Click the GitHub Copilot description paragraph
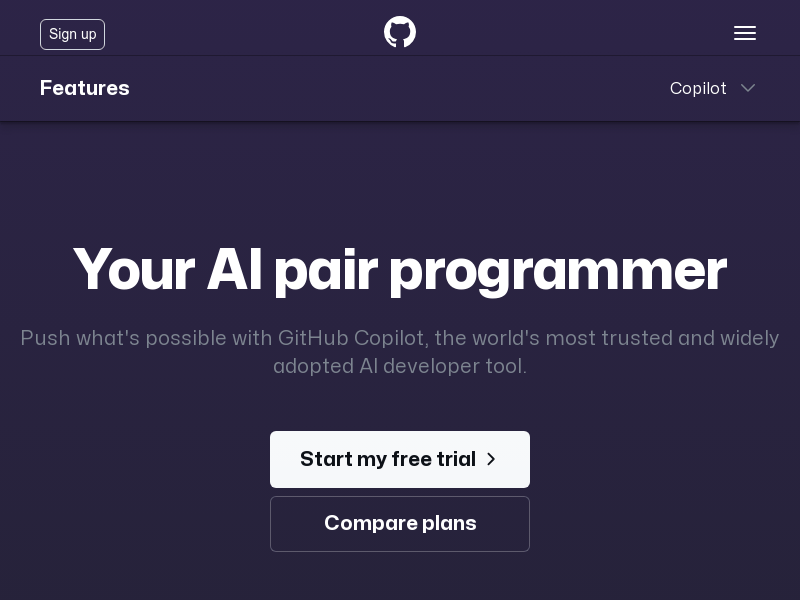The image size is (800, 600). (x=399, y=352)
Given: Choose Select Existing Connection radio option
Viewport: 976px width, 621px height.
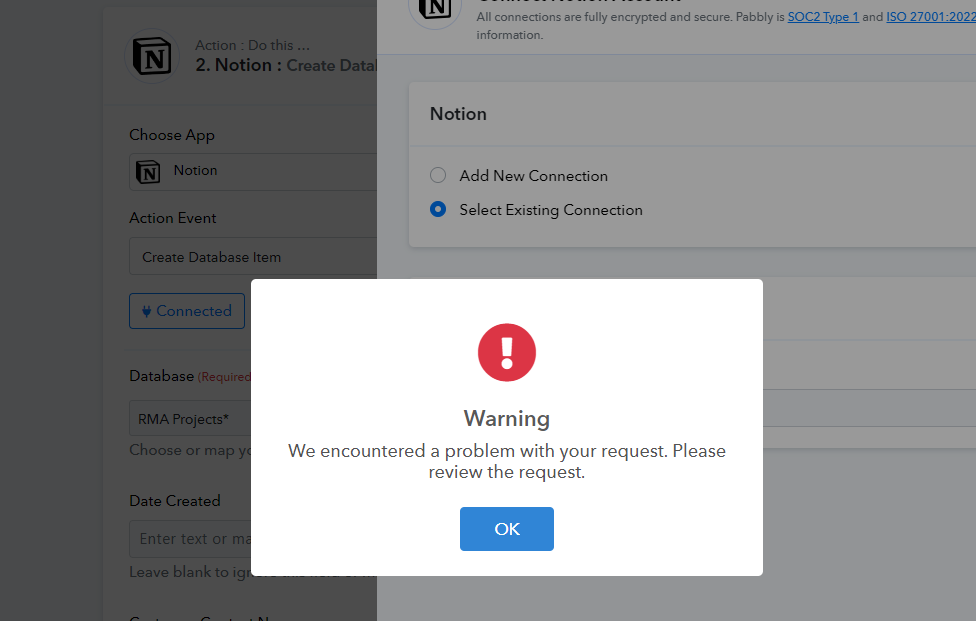Looking at the screenshot, I should tap(438, 209).
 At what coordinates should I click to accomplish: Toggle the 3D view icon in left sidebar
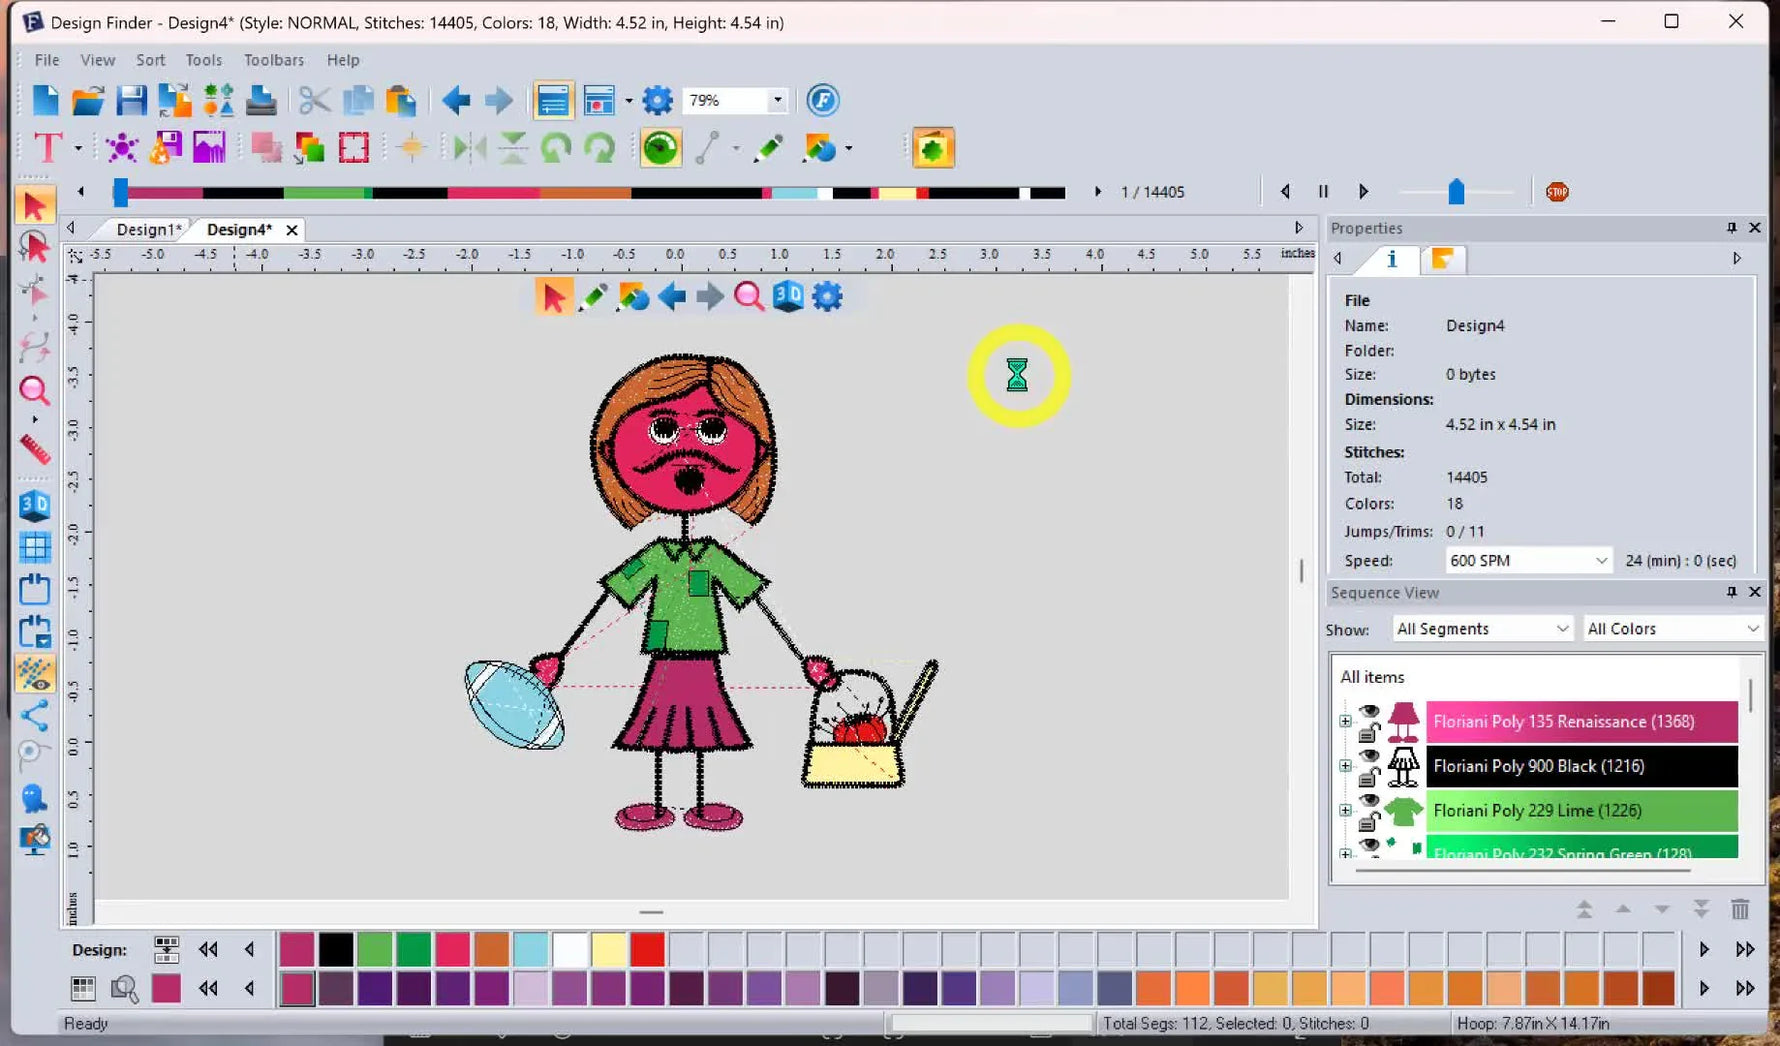tap(34, 505)
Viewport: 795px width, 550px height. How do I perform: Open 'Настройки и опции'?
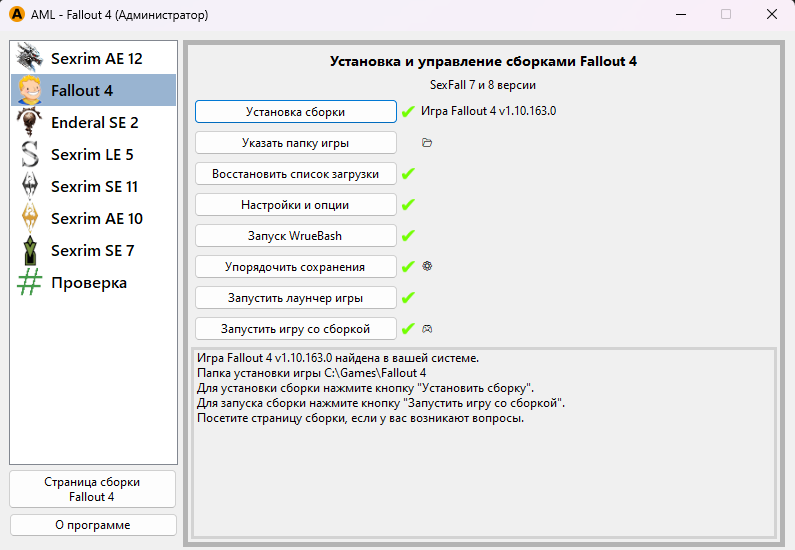tap(295, 205)
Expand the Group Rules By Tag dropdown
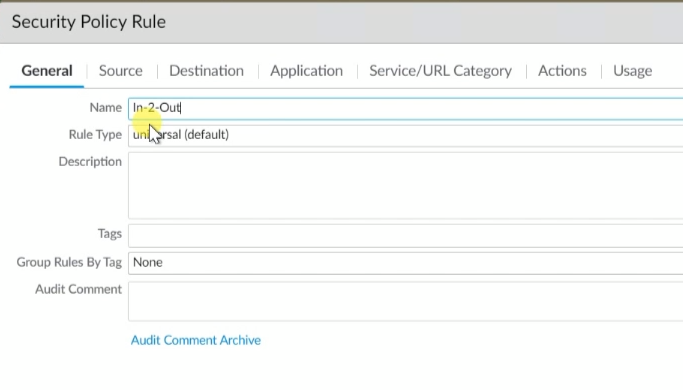683x390 pixels. click(x=406, y=263)
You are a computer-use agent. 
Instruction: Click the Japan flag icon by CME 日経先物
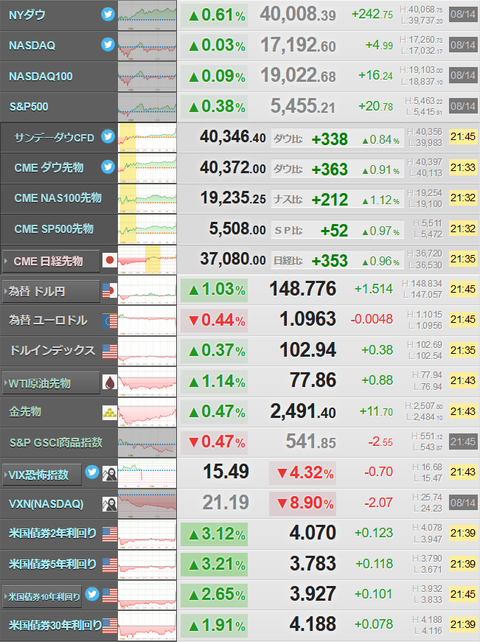point(110,260)
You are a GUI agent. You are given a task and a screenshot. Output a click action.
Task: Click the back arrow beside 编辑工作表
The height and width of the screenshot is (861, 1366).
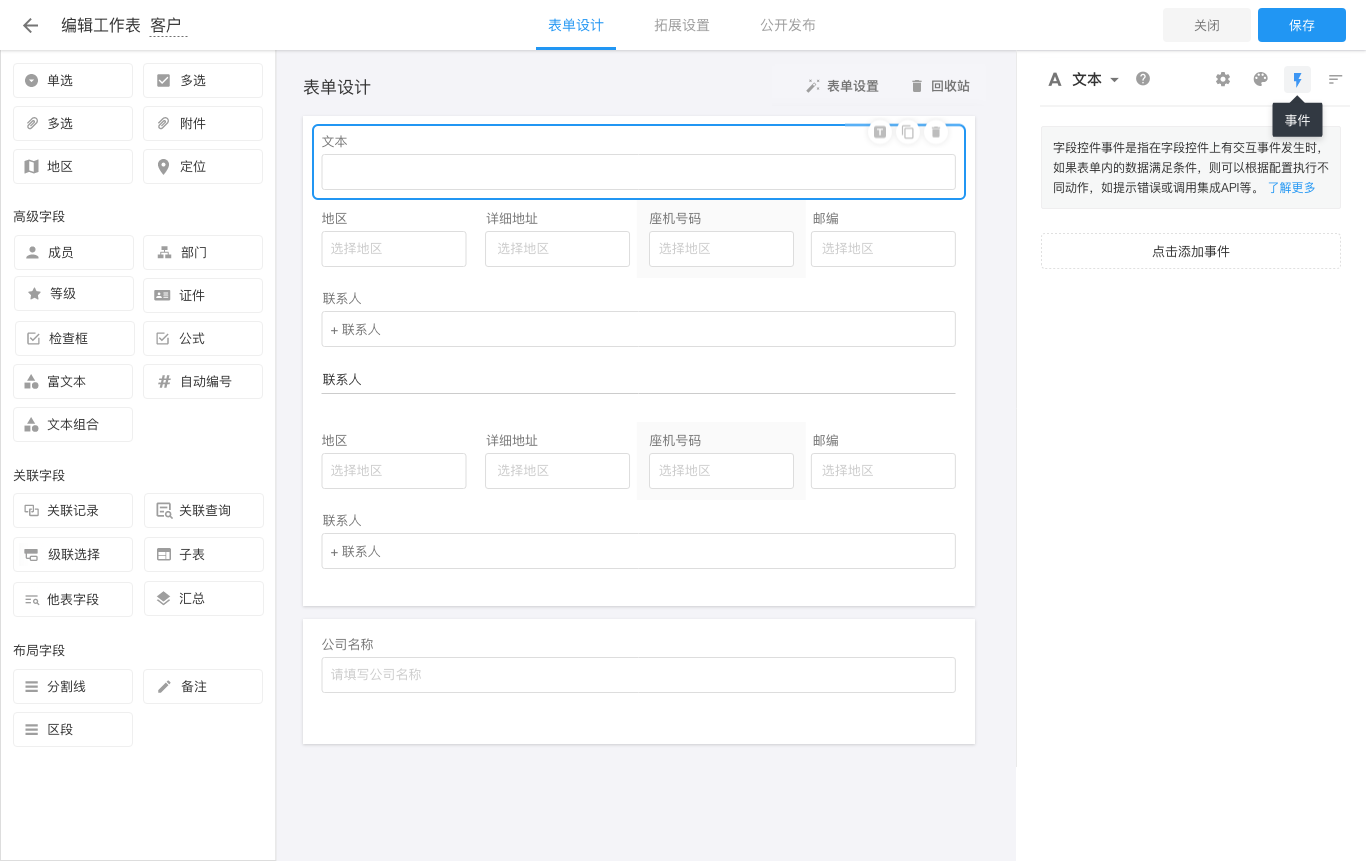29,25
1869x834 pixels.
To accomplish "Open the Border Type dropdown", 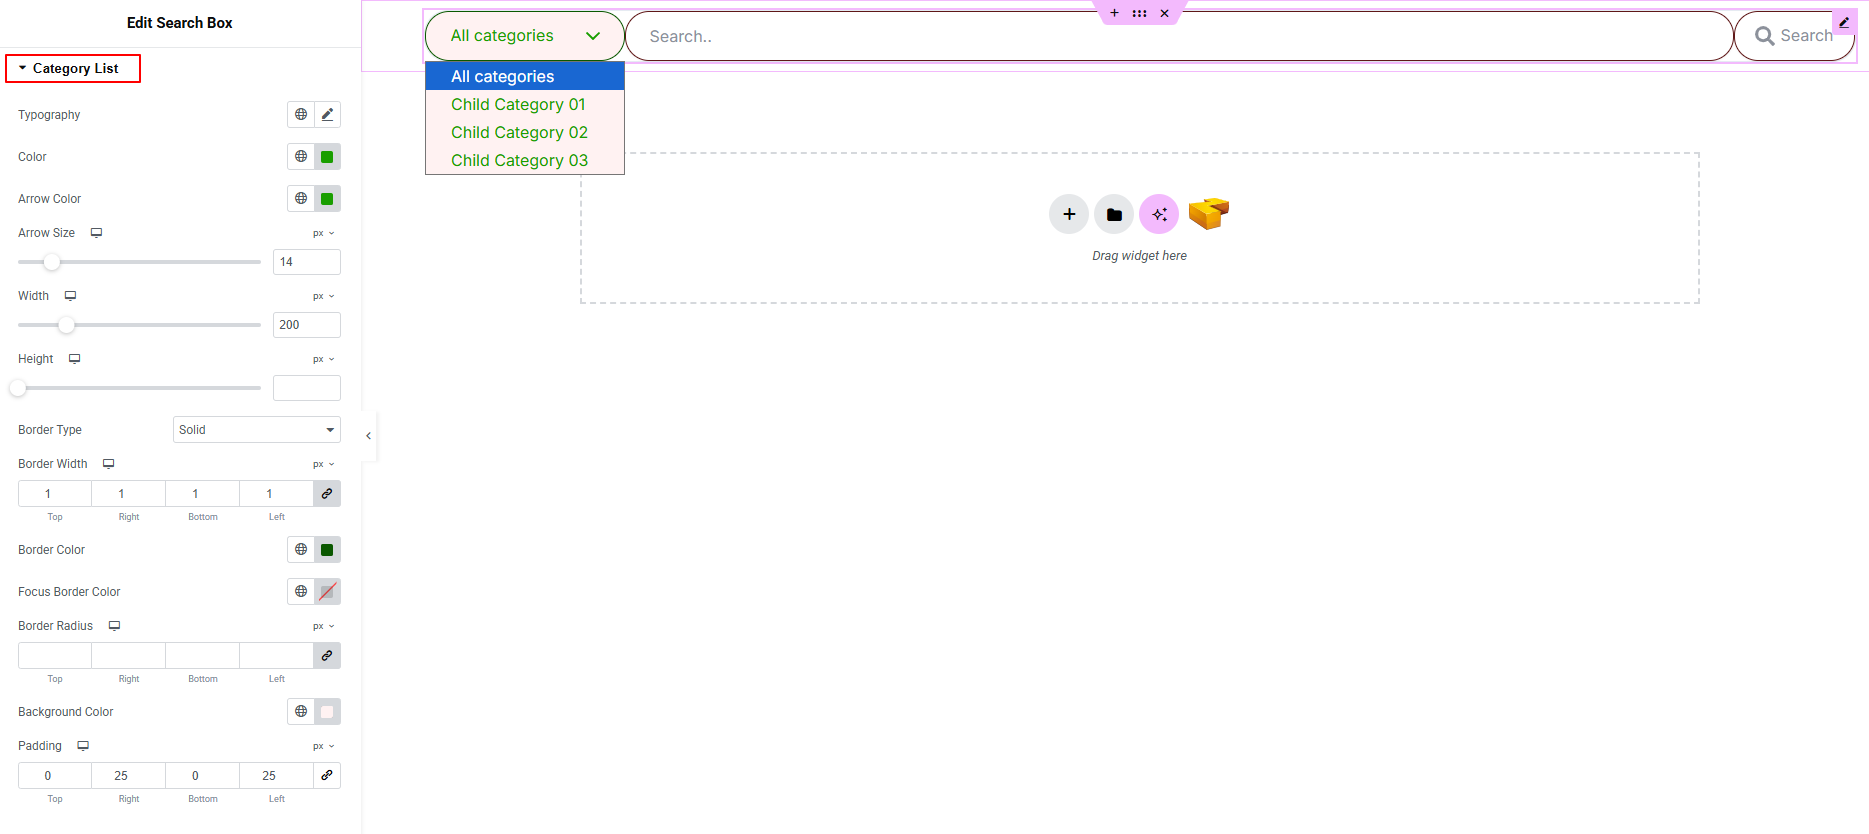I will point(256,430).
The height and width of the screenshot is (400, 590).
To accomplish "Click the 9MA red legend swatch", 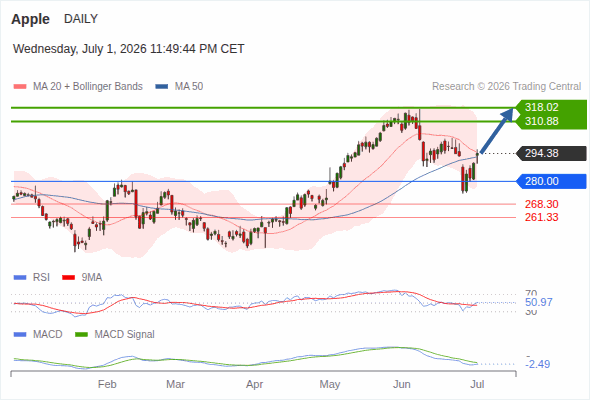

----

| HOW TO COMPLETE THIS TASK |
Look through the listing above. Pick out each line with "agent" and copy it.

| TASK ANSWER |
You are a computer-use agent. 
You are a GUI agent. You are given a task and a screenshot. Output a click action.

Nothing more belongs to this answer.